%%
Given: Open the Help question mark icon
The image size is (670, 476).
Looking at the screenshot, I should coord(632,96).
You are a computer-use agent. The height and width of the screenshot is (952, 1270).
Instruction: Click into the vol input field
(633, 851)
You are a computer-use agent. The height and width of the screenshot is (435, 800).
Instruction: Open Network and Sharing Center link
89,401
%%
%%
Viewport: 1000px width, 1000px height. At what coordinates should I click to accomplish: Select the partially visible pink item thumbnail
%%
TUGAS YANG DIMINTA: Pilihlah setiap baris data di atas yang mengandung kata "should", lalu salin baris-baris tersebut.

JAWABAN LATIHAN:
Looking at the screenshot, I should coord(632,96).
Viewport: 1000px width, 1000px height. At what coordinates should I click to accomplish: Select the partially visible pink item thumbnail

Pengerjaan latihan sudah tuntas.